Can a case be dismissed if your rights aren’t read?

Depending on the facts, a case may be dismissed if the police fail to read your Miranda rights.  Under the law, law enforcement officers are required to give you these warnings before an in-custody interrogating.  If they fail to do so, any statement that you make could be excluded from evidence.  Typically, your attorney would file a motion to suppress any statement that was made during this interrogation, as well as any evidence obtained as a result of these statements.

In some cases, if the motion to suppress is granted, the prosecution will not have enough evidence to proceed with the charges against you.  For example, consider a situation where the police interrogated you based on a hunch, and you confessed to the crime of murder — but there is absolutely no other evidence tying you to it.
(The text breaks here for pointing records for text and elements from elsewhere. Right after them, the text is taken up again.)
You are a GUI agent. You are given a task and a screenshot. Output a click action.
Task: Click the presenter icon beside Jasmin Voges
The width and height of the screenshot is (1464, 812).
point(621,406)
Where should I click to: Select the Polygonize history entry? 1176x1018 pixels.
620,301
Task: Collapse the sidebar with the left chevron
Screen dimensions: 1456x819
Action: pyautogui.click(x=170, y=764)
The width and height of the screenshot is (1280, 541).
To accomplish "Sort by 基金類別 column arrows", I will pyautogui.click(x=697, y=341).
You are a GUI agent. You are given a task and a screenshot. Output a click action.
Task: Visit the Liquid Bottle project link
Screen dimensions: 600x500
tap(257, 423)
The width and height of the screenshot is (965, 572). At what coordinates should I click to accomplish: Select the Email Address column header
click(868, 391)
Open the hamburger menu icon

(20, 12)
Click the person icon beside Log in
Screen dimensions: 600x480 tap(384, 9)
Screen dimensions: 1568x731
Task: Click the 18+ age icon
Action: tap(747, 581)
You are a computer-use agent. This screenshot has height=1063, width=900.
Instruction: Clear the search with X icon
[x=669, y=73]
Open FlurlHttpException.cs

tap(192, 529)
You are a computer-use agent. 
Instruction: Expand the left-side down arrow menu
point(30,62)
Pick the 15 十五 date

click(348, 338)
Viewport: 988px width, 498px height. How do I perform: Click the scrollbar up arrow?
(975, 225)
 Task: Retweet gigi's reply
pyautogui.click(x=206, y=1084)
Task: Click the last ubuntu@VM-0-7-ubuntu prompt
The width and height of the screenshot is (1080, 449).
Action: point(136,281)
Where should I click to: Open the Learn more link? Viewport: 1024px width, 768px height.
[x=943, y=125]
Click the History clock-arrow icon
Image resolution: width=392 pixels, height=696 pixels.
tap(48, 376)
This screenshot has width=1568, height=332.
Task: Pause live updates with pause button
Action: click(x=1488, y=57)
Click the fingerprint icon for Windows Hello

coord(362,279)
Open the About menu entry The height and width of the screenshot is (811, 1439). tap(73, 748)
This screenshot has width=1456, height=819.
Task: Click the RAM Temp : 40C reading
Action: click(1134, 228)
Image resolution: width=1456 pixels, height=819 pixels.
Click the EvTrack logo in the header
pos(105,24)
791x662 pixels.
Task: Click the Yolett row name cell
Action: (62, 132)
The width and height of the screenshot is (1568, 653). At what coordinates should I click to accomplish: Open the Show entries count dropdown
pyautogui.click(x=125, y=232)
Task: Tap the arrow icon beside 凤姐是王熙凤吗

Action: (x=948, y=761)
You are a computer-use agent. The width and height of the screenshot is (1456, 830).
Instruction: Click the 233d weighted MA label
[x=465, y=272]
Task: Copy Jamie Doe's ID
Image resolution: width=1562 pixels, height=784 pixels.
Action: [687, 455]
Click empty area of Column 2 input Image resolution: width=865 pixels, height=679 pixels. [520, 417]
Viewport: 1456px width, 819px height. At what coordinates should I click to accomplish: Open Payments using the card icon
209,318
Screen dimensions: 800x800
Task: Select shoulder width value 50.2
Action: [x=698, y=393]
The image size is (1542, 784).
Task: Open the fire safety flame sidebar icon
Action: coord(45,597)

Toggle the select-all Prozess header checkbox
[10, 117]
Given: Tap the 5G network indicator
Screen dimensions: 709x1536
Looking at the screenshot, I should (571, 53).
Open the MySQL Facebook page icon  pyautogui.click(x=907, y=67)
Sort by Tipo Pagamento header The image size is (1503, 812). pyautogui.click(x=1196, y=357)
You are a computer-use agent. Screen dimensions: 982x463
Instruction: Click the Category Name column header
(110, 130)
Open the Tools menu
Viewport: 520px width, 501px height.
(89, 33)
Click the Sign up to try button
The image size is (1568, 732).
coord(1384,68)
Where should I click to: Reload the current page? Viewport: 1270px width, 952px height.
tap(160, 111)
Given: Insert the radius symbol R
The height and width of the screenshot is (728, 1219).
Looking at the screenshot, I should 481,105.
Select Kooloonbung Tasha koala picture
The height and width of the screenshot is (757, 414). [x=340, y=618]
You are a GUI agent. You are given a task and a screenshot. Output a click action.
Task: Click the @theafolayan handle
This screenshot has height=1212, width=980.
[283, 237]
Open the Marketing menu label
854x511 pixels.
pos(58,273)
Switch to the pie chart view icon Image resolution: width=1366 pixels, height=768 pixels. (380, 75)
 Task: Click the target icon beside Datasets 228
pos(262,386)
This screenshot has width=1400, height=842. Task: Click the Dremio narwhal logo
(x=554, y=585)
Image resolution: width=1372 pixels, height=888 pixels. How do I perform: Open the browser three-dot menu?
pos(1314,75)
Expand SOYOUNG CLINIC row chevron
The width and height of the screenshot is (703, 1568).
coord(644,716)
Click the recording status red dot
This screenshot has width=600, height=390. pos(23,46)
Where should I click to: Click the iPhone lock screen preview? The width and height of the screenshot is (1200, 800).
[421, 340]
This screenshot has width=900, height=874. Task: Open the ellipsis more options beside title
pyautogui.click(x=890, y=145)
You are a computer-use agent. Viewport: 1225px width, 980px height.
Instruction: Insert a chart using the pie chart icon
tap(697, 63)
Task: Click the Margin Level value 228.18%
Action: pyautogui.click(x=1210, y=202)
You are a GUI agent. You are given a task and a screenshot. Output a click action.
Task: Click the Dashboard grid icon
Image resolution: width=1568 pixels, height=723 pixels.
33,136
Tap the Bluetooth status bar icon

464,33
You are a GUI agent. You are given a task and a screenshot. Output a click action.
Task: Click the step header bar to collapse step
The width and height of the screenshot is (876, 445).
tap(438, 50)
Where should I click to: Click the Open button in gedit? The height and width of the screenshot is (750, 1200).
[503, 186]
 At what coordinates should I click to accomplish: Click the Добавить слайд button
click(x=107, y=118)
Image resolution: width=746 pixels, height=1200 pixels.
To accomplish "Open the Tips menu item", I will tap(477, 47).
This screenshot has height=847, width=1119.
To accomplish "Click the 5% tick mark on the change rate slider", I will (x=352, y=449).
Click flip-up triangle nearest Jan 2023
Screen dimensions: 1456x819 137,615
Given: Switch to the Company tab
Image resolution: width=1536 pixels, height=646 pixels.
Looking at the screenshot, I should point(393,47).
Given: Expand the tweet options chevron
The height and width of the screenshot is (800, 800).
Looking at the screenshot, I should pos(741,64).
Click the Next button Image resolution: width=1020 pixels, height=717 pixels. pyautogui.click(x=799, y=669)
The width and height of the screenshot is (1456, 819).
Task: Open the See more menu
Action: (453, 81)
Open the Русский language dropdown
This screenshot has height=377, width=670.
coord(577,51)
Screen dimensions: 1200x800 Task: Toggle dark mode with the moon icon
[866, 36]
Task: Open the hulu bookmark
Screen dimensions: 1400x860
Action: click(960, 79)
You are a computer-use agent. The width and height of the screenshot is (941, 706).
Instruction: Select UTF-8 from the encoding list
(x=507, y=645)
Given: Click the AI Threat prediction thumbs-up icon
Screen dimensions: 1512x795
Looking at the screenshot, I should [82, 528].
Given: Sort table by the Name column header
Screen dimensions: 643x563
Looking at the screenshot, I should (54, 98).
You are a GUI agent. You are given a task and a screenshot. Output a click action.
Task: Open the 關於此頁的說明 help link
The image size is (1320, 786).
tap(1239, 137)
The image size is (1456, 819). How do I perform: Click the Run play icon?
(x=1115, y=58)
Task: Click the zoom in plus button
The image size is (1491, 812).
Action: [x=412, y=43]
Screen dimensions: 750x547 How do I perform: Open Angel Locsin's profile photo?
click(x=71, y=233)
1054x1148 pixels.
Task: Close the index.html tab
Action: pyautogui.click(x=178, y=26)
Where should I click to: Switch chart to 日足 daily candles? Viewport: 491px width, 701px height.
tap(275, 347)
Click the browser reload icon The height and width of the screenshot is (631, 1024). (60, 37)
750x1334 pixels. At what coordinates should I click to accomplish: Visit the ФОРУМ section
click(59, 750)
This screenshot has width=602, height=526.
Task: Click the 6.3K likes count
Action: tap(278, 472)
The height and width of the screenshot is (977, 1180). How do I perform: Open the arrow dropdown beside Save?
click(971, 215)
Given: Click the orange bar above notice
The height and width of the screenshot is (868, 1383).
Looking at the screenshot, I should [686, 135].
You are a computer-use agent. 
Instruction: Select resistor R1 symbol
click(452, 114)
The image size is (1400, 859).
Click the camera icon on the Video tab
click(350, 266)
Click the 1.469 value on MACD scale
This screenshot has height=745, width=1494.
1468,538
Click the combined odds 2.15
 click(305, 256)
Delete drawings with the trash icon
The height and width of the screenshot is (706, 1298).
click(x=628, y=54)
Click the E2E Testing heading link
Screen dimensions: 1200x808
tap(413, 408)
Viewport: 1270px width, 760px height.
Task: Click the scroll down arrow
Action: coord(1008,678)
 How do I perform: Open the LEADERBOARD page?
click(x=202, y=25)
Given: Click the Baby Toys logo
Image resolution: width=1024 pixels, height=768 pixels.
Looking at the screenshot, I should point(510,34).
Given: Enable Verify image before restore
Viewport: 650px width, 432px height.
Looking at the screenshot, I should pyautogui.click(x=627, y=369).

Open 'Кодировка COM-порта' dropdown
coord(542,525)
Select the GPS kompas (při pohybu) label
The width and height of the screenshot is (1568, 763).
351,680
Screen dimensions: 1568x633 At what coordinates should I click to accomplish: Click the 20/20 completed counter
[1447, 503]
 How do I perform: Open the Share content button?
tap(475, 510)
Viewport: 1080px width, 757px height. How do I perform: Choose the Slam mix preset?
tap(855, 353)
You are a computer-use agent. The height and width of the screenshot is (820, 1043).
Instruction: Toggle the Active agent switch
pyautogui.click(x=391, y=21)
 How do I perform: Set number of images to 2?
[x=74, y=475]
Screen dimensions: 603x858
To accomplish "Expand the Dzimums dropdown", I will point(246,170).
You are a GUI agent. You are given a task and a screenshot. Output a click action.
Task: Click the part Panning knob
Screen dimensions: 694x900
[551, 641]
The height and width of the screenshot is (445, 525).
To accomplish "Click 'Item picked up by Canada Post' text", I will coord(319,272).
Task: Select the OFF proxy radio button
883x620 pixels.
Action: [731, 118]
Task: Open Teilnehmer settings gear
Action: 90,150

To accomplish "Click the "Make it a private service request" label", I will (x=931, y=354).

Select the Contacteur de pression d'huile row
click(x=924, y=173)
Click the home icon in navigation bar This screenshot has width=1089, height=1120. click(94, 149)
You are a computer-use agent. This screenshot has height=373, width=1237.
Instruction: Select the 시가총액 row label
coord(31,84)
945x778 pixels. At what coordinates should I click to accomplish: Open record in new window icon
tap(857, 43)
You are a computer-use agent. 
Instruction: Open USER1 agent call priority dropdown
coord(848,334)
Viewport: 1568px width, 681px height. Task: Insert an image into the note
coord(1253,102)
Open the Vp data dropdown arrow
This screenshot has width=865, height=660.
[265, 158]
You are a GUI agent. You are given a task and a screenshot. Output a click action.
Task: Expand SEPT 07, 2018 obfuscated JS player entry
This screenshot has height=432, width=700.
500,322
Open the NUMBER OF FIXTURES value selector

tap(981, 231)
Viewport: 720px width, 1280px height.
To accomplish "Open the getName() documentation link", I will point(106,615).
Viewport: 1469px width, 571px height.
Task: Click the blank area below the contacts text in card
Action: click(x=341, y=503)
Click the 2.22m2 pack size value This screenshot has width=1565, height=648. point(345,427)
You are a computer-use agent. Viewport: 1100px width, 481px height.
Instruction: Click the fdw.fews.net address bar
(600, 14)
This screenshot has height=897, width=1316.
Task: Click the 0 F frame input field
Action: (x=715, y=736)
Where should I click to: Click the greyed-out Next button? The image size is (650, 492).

If your confession is suppressed (which means that it cannot be admitted into evidence) because the police did not read you your rights, then the case will likely be dismissed because there is no other evidence.

If there is other admissible evidence, the case will not likely be dismissed.  In the same example as above, assume that the police also found the murder weapon in your home, and it has your fingerprints on it.  There are also two witnesses to the killing. All of this evidence was found before the police interrogated you. While the prosecutor may have liked to have your confession as a piece of evidence, the charge will probably not be dismissed if the confession is suppressed because there is so much other evidence against you.